The majority of the cars at the event are considered either classic or antique cars, many of which people will not see anywhere but the show, said co-chair of the show Frank Grazianai.

“You definitely don’t see these cars driving the streets very often,” Graziani said. “But these are the kinds of cars that will bring back memories.”

Every year a hand-picked feature car is put on display. This year it is a 1939 Chevrolet sedan.

“We try and find cars to feature that people may have never seen before,” said Saints Car Club President Larry VanBoyen.

For a car to be considered classic it needs to have been built between 20 and 45 years ago. Other factors include the original price of the car, how rare it is and technical standards such as engine displacement, upholstery and accessories. Cars older than 45 years are considered to be antiques.

Older generations often come to the show and relate to the cars, Graziani said. Cars people grew up with give a nostalgic feeling and visitors enjoy looking at restored classics of their past.

Graziani, a member of the Saints, said classic cars have always been a passion — a passion he has pursued for 40 years.

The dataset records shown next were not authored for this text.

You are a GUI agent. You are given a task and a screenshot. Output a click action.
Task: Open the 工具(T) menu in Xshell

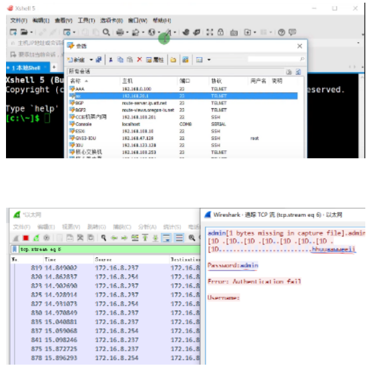pyautogui.click(x=86, y=21)
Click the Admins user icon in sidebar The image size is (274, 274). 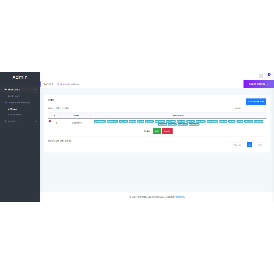click(5, 121)
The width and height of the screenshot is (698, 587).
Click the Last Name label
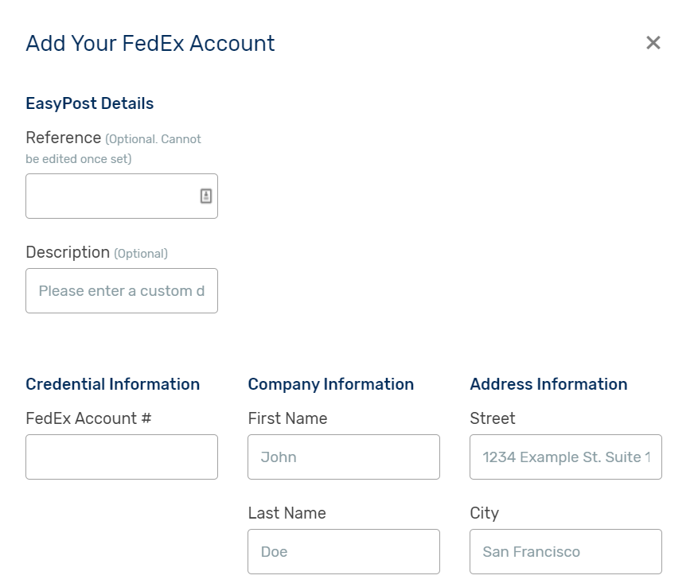point(287,513)
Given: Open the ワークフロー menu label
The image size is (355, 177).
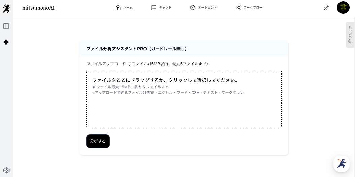Looking at the screenshot, I should (x=253, y=7).
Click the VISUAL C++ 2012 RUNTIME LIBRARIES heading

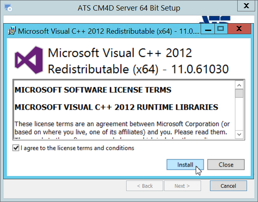click(x=116, y=107)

“I’ve been into these cars all my life,” Graziani said. “Collecting cars is something that you start as a teenager and just continue to do.”

The way the cars are built is what kept Graziani’s interest for so long. Currently, he owns a 1953 Chevrolet pickup truck which he has had for 23 years.

“The character you see in classic cars is something you just don’t see in new car models,” Graziani said. “Details like the lines of the car are just so much more appealing.”

The Saints Car Club began hosting the car show 13 years ago after businesses previously running it handed it over. There are 65 people in the car club and VanBoyen said members work on preparing the event and their cars all year.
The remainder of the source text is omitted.